▶ **Description of the task**:
Search the data below for "with"; list each line that holds it.

▶ **Dataset entries**:
+--
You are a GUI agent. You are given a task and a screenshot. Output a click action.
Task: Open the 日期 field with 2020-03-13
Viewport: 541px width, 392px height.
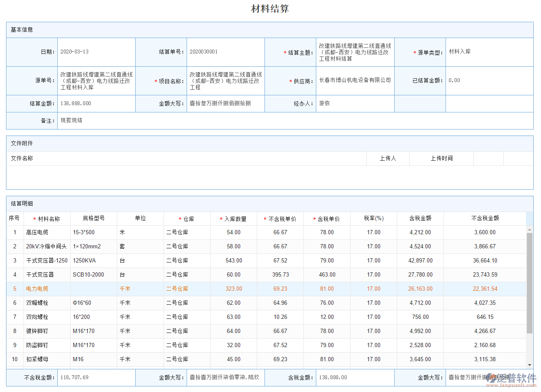pos(96,52)
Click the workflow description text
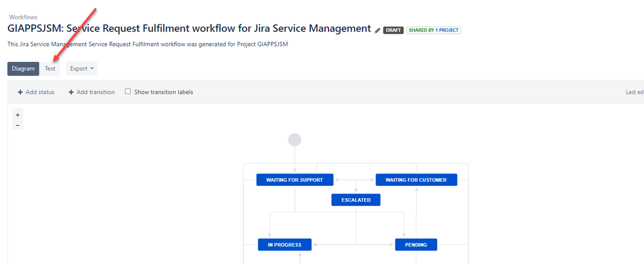 [148, 45]
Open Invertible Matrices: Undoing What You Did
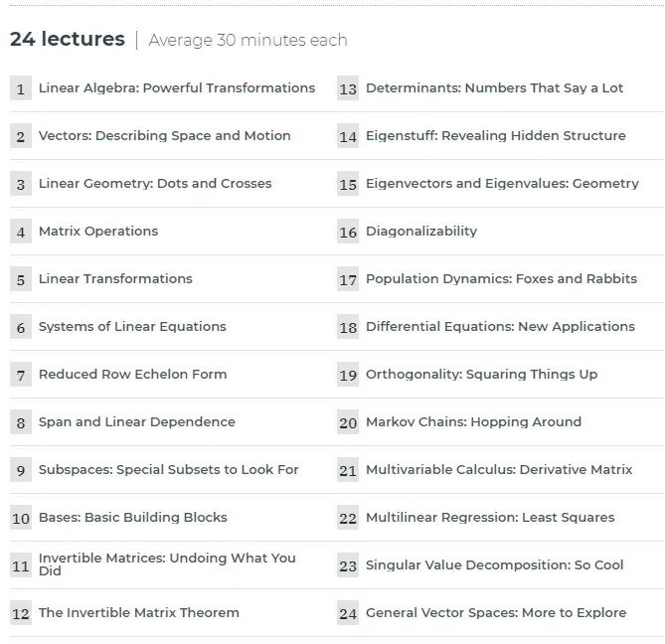665x644 pixels. (167, 564)
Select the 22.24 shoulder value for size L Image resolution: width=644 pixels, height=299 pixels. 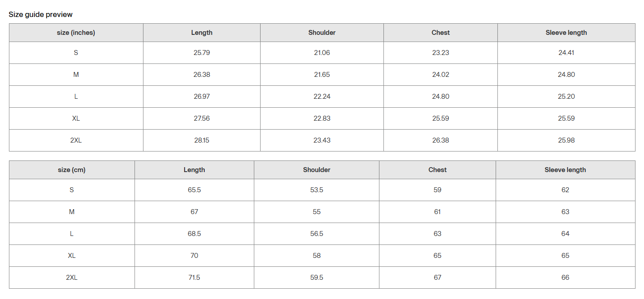322,97
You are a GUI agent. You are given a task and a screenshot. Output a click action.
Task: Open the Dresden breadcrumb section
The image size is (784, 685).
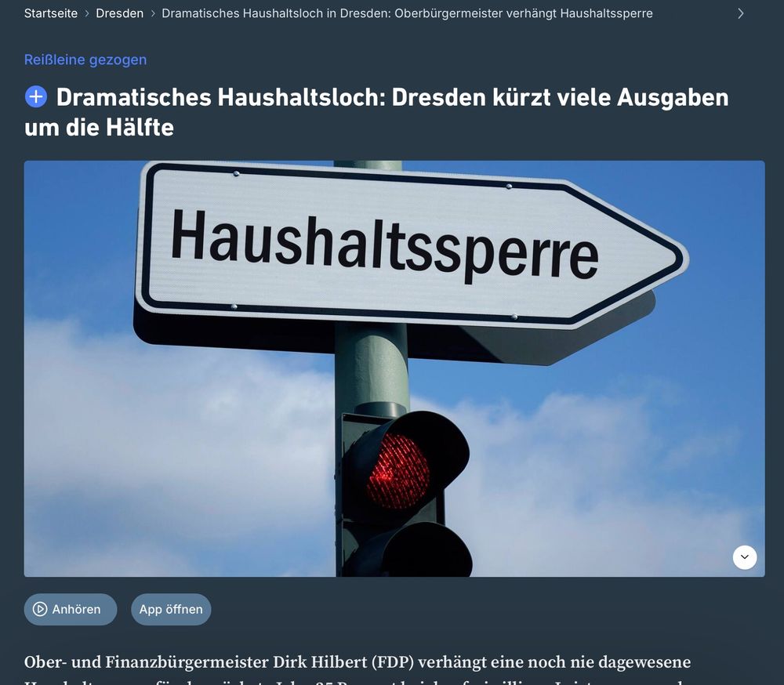tap(119, 13)
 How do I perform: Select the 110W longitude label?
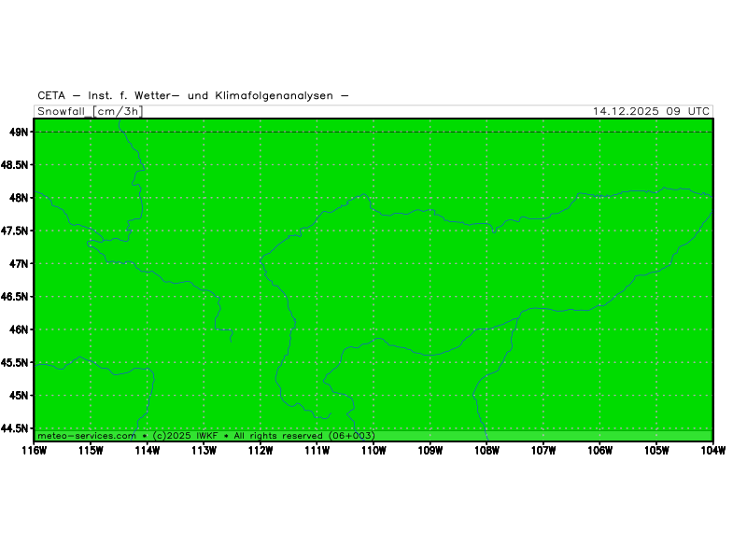coord(374,451)
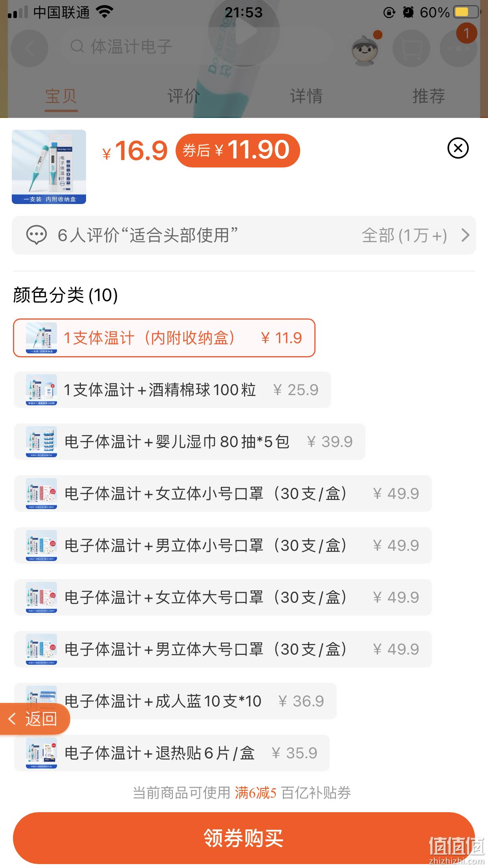Switch to the 评价 tab
The width and height of the screenshot is (488, 868).
tap(183, 96)
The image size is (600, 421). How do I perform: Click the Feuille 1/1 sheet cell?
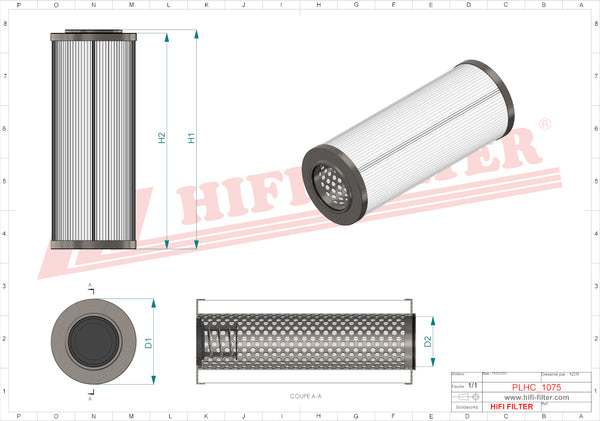coord(467,384)
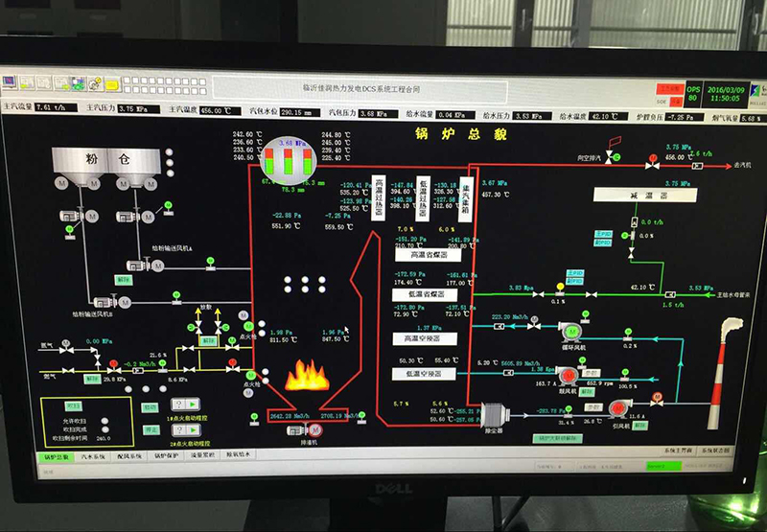Screen dimensions: 767x532
Task: Toggle the top indicator beside powder bin
Action: coord(170,150)
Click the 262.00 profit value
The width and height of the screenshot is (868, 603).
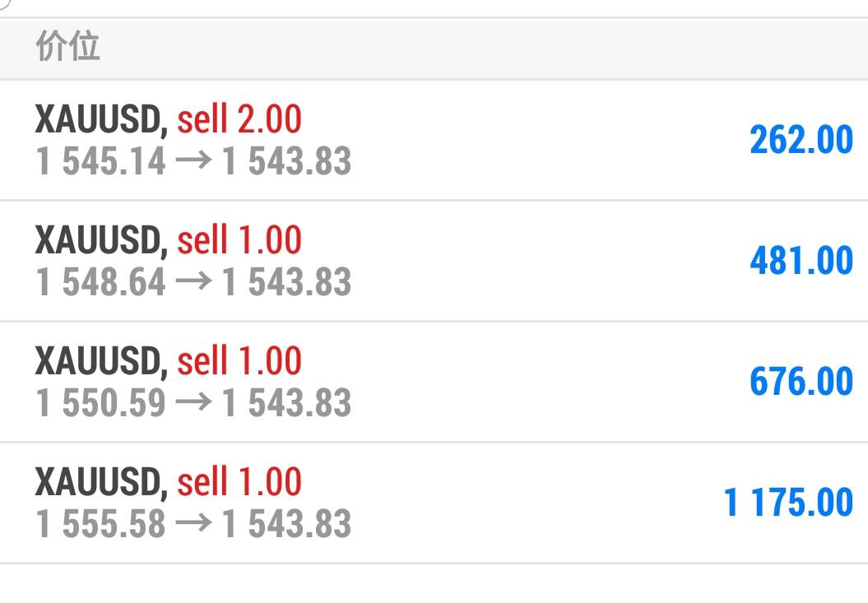point(801,140)
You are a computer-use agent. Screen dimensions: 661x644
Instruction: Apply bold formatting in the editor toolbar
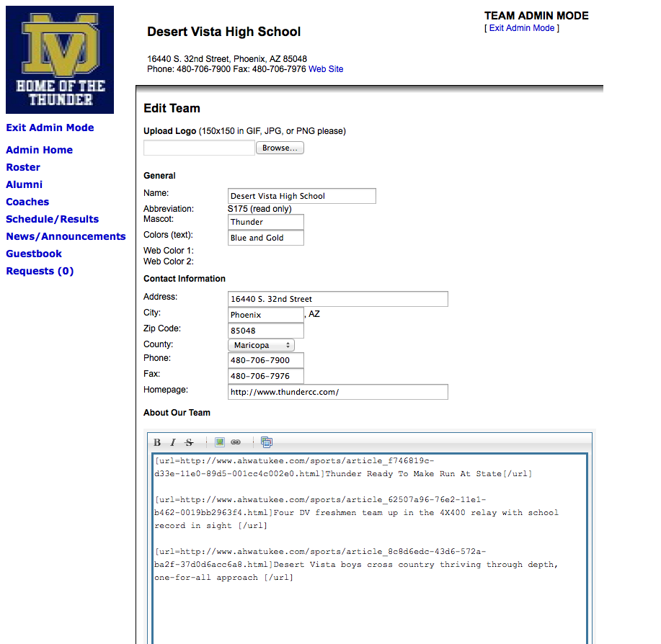[157, 442]
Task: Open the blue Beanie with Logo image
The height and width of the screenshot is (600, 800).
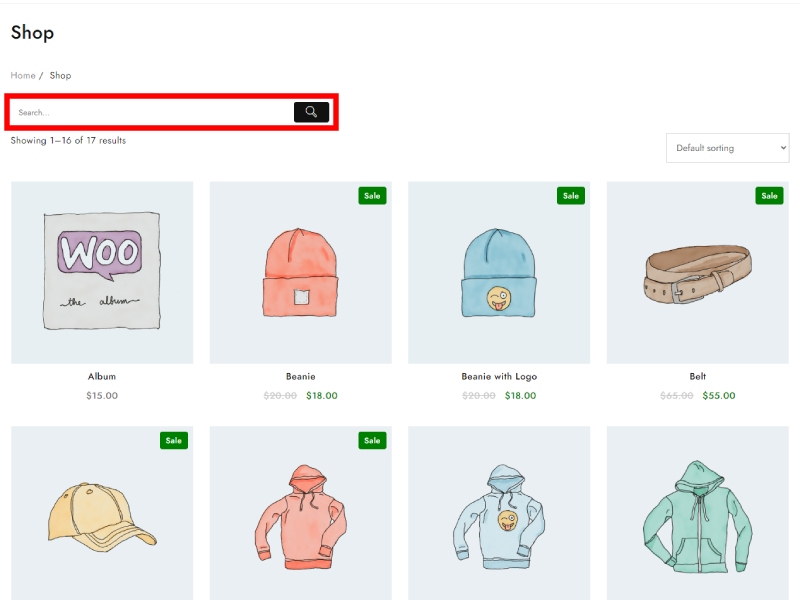Action: point(499,272)
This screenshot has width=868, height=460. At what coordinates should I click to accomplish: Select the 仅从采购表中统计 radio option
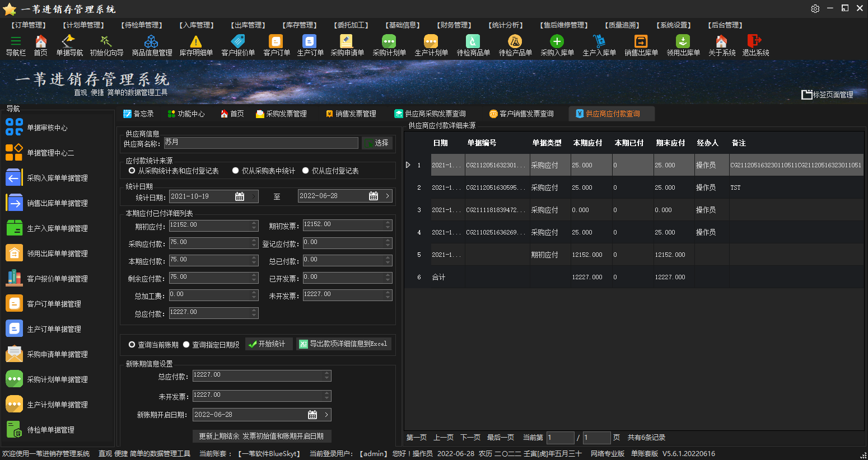pos(236,171)
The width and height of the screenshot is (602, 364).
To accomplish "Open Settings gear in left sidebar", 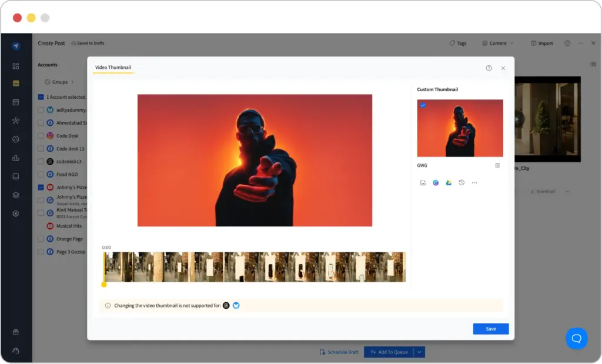I will pyautogui.click(x=16, y=213).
+--
▶ **Response**:
Task: Open the 日期 field with 2020-03-13
Task: Open the blue Beanie with Logo image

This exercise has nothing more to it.